最近、ネット上で不毛な議論を見かけることもあるだろうが、私はそれは部分的には情報化がもたらすものであって、仕方がないところもあると思っている。やはり、システムやコミュニケーション手段に依存した問題点に関しては、簡単に議論の相手を嫌うべきではないだろうし*3、不毛な議論となってしまっても仕方のないこともあるのだろう。

その上で、我々は、今のコミュニケーション媒体においては議論の場の住み分けがあまりできていないことを念頭におきつつ、様々なレベルの人たちとほどほどにやっていかないといけないということである。

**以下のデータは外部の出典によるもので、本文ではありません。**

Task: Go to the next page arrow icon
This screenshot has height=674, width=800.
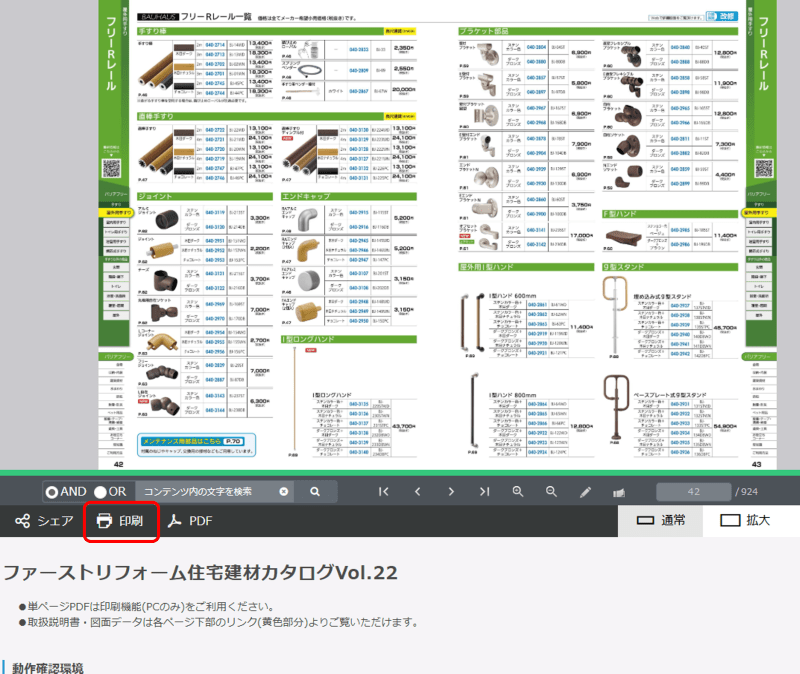Action: pyautogui.click(x=451, y=491)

基本的には、自分と違う意見の人がいても、集団で批判することでその人が成長するというようなことはない(集団に叩かれれば、集団に意見を合わせることもあるだろうが、それは集団の意見に合うように妥当な理由を考えた結果、集団の意見にあっただけであり、たとえ集団の意見が正しいものであったとしても、あれこれ悩んだ末に集団と同じ意見に到達すべきであって、叩いた結果考えが一致してもあまり意味はない)と考えるべきであろう。

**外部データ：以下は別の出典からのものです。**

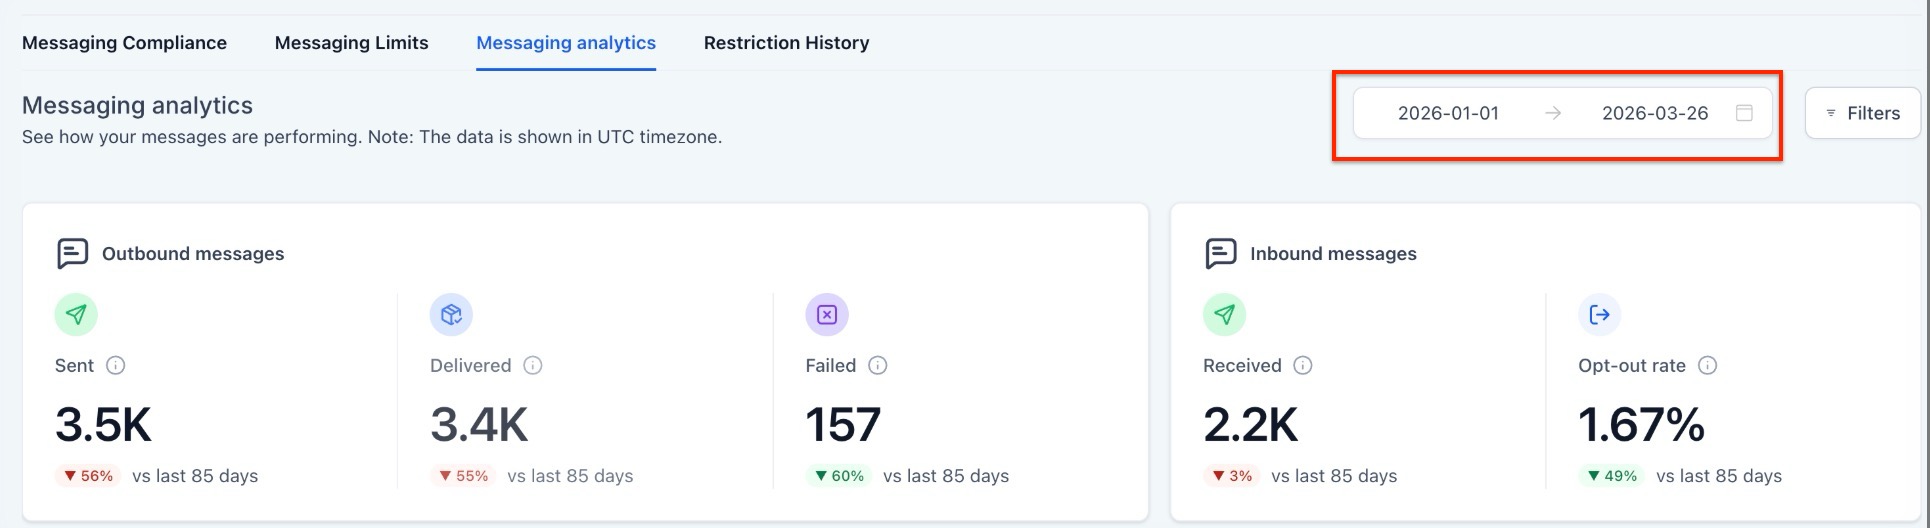Switch to Messaging Limits tab

352,43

もちろん、政治的な話題などでは、議論を戦わせる議論もありうるだろうが、そのような議論と普段の議論は性格が異なる。

情報化によって、世の中には本当に多くのものが出てきた。議論だけでも、世の中には実に様々な議論があることが情報化によってわかった。我々は似ているものを混同しがちである。誰であっても勘違いはするし、判断を誤りうる。情報化の困難さは、そこにもある。AとCしか存在しなければ、AとCが区別できていたが、AとCの中間であるBが登場することにより、AとB、BとCの区別が難しくなった結果、AとCを混同してしまうことだってありうる。我々は、世の中のものを似ているものは「似ている」と思いつつも、安易に同一視することの危険性に配慮しつつ、慎重に判断しなくてはならない*4。議論についても、様々な議論の形態が存在することに注意せねばなるまい。

 

結局、議論の際に注意すべきことを色々述べたが、かなり複雑な問題であると言えるだろう。議論している相手が憎く思えても、部分的には情報化(とコミュニケーション手段)がもたらした問題であるのだ、と思えば、幾分か冷静になれるのではないだろうか。情報化は本当に厄介な問題を我々にもたらしたが、情報化を後戻りさせることはできない。逆に言えば、我々はこの問題を、これから先の時代のすべての人々と共有し、ともに乗り越えていくということである。いつか我々は情報化の問題を解決できるのだろうか*5

*1:では、ネット上で議論の場をどう構築すべきだろうか。ある程度同じような人だけが入れるような議論の場を作るべきとも言えるが、そのような場は閉鎖的になるという問題もある。ここでは、議論の場をどう構築すべきかという問題にはこれ以上立ち入らない

*2:どのような意見交換ツールを構築するべきか、という問題に話を進めたいところだが、今は立ち入らない

*3:いや嫌いになることも時には必要かもしれないし、嫌うべきではないとかってことは余裕があるときに考えておくべきことなのだろう。現に嫌いになったら早くその問題を終わらせてしまった方が良いかもしれない

*4:ここで述べた、情報の氾濫により区別が付けづらくなる問題は情報化がもたらす一般的な問題であって、このことだけに限らない

*5:攻殻機動隊S.A.Cというアニメの冒頭では、舞台である2030年を「あらゆるネットが眼根を巡らせ、光や電子となった意思をある方向に向かわせたとしても、“孤人”(STAND ALONE)が複合体(COMPLEX)としての“個”になるほどには情報化されていない時代」と説明している。コミュニケーションの障壁は情報化が不十分だから起きる問題であり、さらに情報化が進めば解決できる問題だ、ということだろうか?そんな楽観的で解決できる問題だろうか?